Many traditional cultures have their young men and women go walkabout – to look within, find meaning and face who they are. Now the extraordinary art of Driaan Claassen gives those inner thoughts a visual language.

“I address mental health by using my work as a visual metaphor to touch on physical and etherial subjects matters…to bridge the gap between what happens inside my own imagination and how I can portray that to the viewer,” he explains. Struggling at school, unable to qualify for university, Driaan found 3D animation, and with it, his passion.

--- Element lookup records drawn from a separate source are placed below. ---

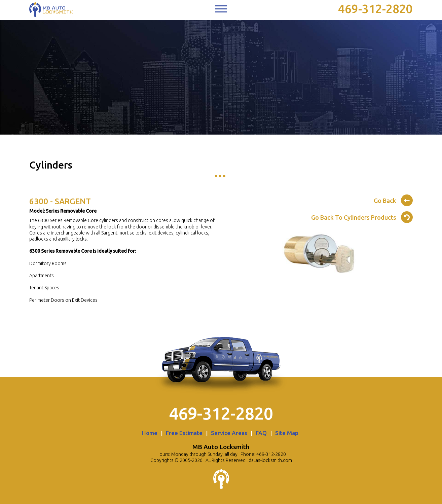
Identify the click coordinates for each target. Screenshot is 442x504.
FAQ (261, 433)
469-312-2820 (375, 9)
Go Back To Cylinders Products (362, 216)
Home (150, 433)
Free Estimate (184, 433)
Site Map (287, 433)
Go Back (393, 200)
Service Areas (229, 433)
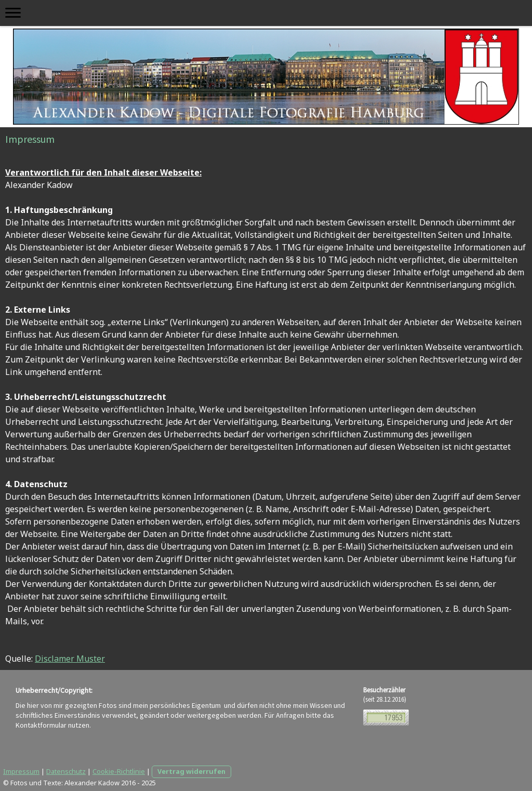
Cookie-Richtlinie (118, 771)
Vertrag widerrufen (191, 771)
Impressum (21, 771)
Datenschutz (66, 771)
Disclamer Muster (70, 659)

“My unique style is defined by a simplification of visuals and shapes that I experience in my own mind, having dealt with menials health issues, my work was a means for me to create a roadmap for me to understand my own internal processes,” he says. We joined Driaan at his studio at his studio in Woodstock, Cape Town.

“Having a space like this really affords me the opportunity to explore my medium and my work narratively as well as physically, in a very calm and effective way to think about what impact I have on society and my community at large,” says Driaan. Working at the outer edge of his ability is where this artist is happiest. A place where logic ends, and intuition takes over.

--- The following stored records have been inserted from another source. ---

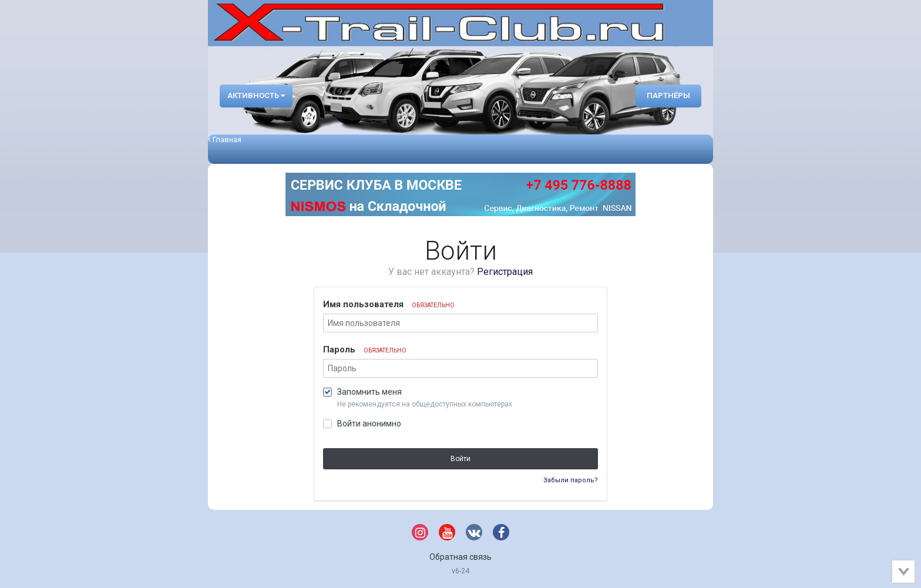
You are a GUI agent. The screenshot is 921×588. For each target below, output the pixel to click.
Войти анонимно (369, 424)
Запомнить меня (369, 392)
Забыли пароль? (570, 480)
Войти (460, 459)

“Bringing different materials together is an understanding of constraints of each one of those material manufacturing processes and limitations,” he explains. These physical representations of ideas stir the same wonder as telescope images captured of the birth of stars.

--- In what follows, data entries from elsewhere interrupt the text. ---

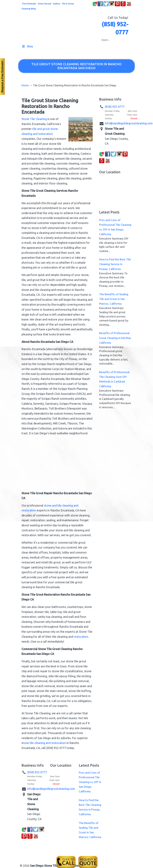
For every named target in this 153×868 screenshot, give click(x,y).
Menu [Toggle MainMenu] (27, 46)
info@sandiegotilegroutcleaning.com (129, 123)
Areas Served (44, 3)
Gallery (56, 3)
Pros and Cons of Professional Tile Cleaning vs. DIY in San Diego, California (90, 782)
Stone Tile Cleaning (34, 119)
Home (25, 85)
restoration (81, 637)
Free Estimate (29, 3)
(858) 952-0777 (115, 106)
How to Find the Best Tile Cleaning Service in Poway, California (115, 264)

“When coming to my studio, you will find a large variety of different sculptures in different mediums,” he says, “each provoking a different emotion and quality of engagement and asking questions that one can reflect on on the self and through the nature of consciousness and the mind.”

Seeing his work as a positive reflection of dealing with struggles with mental health, the artist insists that if you have a reason to live, you can surmount almost any obstacle.

“My ultimate aspiration is to create work that is beautiful, the main reason for this is that it allows me to bring the viewers guard down before introducing them to the narrative structure underlying my work,” he says, “so that allows me to communicate something quite difficult in a more relaxed and vulnerable state.”

“Reflecting on how far I’ve come, I’m really excited to know that this is only the start and that there is so much more to come now that the foundation of the narrative and the work is established,” says Driaan. 

Having developed this visual language to navigate his own troubled waters, Driaan now wants his art to help others create their own uniquely positive energy.